Below is a block of entries; repeat exactly the lines starting at the line that contains "The height and" and ending at the line that contains "You are a computer-use agent. 750x415 pixels.", both included.
+ + + + +
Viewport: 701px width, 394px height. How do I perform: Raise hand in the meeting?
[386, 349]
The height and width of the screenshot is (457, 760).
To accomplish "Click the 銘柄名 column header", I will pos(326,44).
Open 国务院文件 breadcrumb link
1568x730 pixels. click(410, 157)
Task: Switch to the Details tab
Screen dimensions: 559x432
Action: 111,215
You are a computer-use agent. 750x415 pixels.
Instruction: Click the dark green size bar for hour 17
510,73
+ + + + +
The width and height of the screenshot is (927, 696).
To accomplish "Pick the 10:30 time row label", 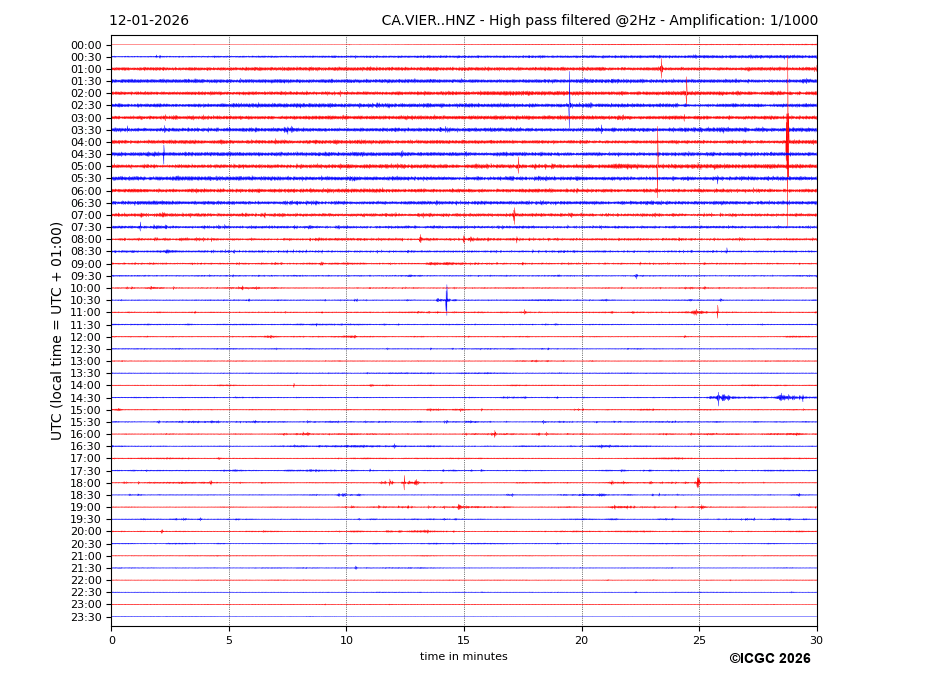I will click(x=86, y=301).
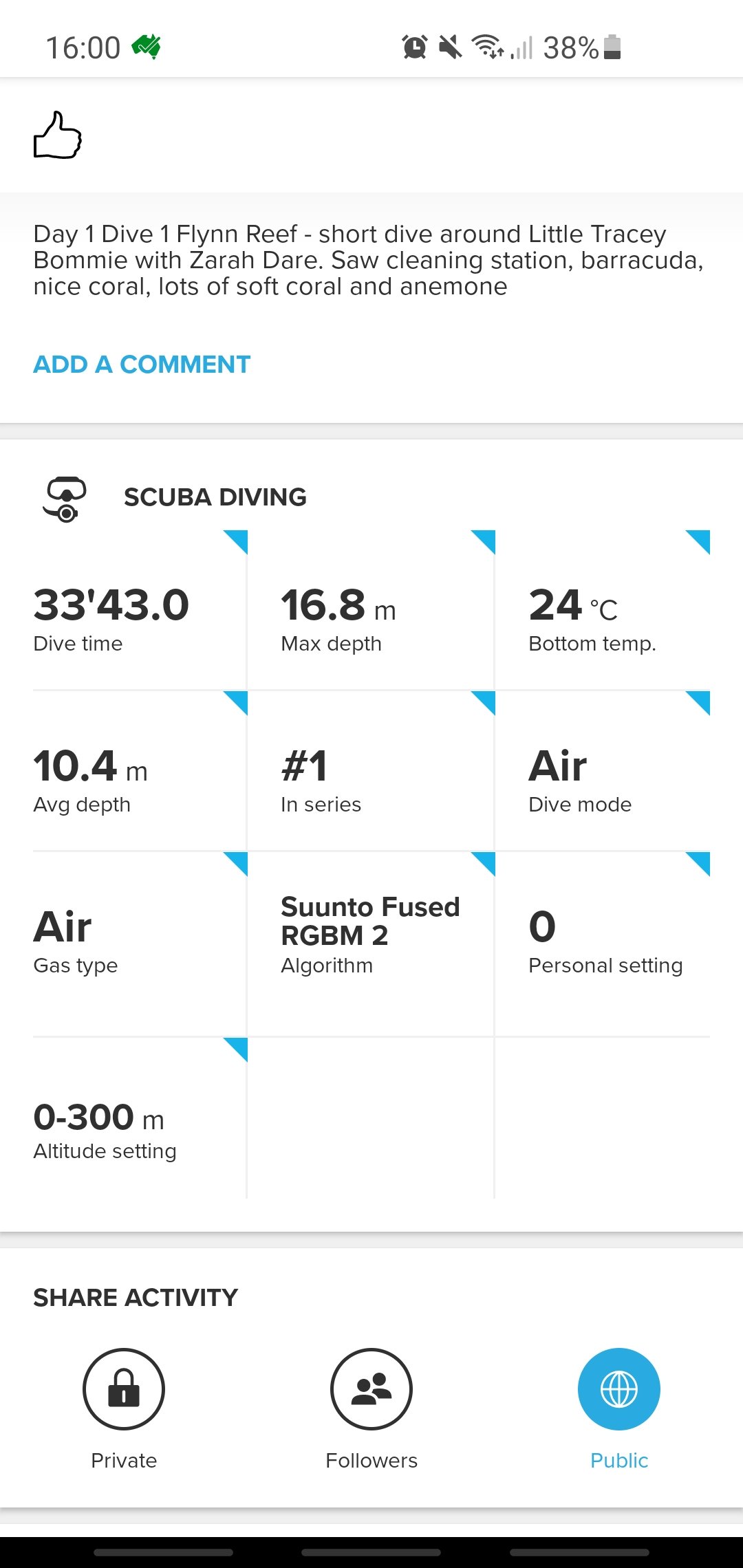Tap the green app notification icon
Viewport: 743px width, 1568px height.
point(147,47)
+ + + + +
• _Output below_
The height and width of the screenshot is (457, 760).
To accomplish "Click the 銘柄名 column header", I will pos(326,44).
Open 国务院文件 breadcrumb link
1568x730 pixels. click(410, 157)
Task: Switch to the Details tab
Screen dimensions: 559x432
Action: 111,215
You are a computer-use agent. 750x415 pixels.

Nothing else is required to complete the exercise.